New election rules have the top two vote-earners in the primary contest moving to the general election.
Kenny Coble, a Republican owner of a construction company, and Assemblywoman Norma Torres, D-Chino, will face off to represent a district that includes Pomona, Montclair, Chino, Ontario and parts of Fontana.
Torres has represented the 61st Assembly District since 2008 and is finishing her second term.
Job creation and local control for the L.A./Ontario International Airport are considered major issues for the district. Ontario officials have been trying to regain control of the airport from its owner and operator Los Angeles World Airports.
"I feel very strongly about local control for the Ontario airport," Coble said.
"When Ontario gave up control to Los Angeles, it made sense, for L.A. to handle. But it's grown into a position now where that is not the case. The Ontario Airport is a key element of the infrastructure in this region."
Torres said local control of the airport is key to economic development for the area. She also said she carried legislation that allows for a member of SANBAG, the San Bernardino Associated Governments, to be on the Gold Line board. The Gold Line board is dominated by Los Angeles County officials.
"I think that has been my focus to encourage job growth," Torres said.
"If you look at my legislation, that has been our primary focus to ensure we grow the economy in the Inland Empire.
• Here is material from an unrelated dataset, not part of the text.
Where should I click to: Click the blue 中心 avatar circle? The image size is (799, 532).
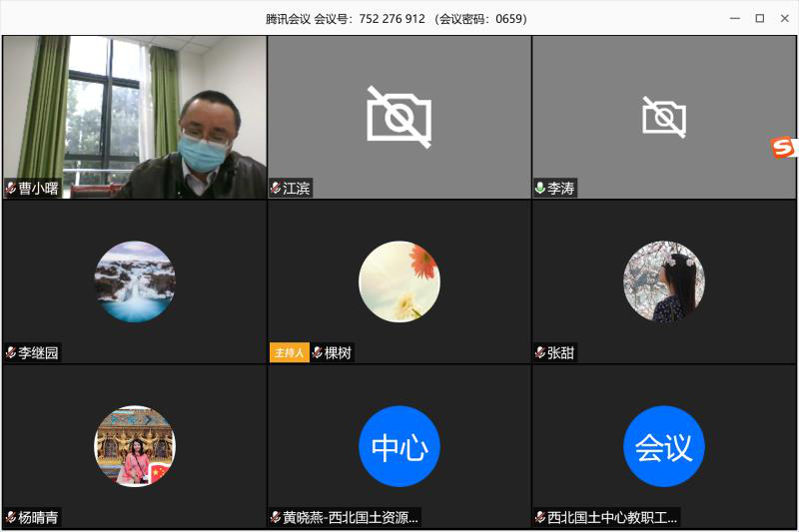400,446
One example is the Gold Line extension to the Ontario airport. Those are real jobs and a real benefit, not just to the Assembly, but to the benefit of the region. My plans are to continue to work with (Los Angeles and San Bernardino) counties to ensure that goal becomes a reality."
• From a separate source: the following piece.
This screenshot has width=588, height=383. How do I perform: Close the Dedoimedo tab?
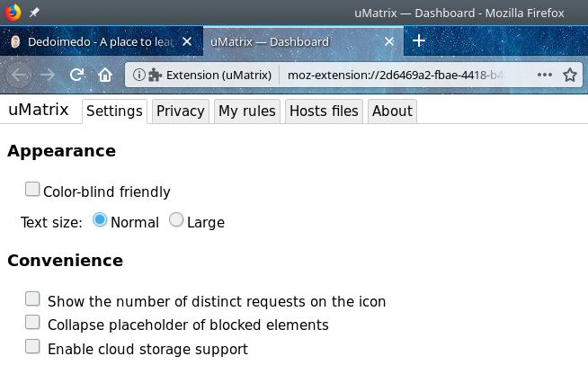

Recent legislation that has been a sore issue for local officials has been the loss of redevelopment money with the dissolution of redevelopment agencies.
Gov. Jerry Brown and the majority Democrats in Sacramento decided to do away with the state's redevelopment agencies this year in order to divert property tax money to schools and public services as the state faces major budget shortfalls.
"That was obviously a very difficult decision for me, especially coming from local government," Torres said.
"However, when you are faced with a $32 billion deficit and when you are having to cut 75 percent of the budget spent on education, we have to set priorities ... we can no longer continue to back pay school districts, so cities can have money to give away to their developer friends."
Local officials have derided the decision because issues of borrowed money and remaining revenue for existing projects stays unresolved.
Regional leaders said they now lose the ability to finance major development projects, attract businesses and create jobs.
Coble, chairman of the Pomona Planning Commission, called attention to an unfinished mixed use project on Second Street and the loss of a street widening project in Montclair.
"Norma voted to take away the RDA funds and that hurt us," Coble said.
"Our redevelopment train was starting to roll and she voted against that."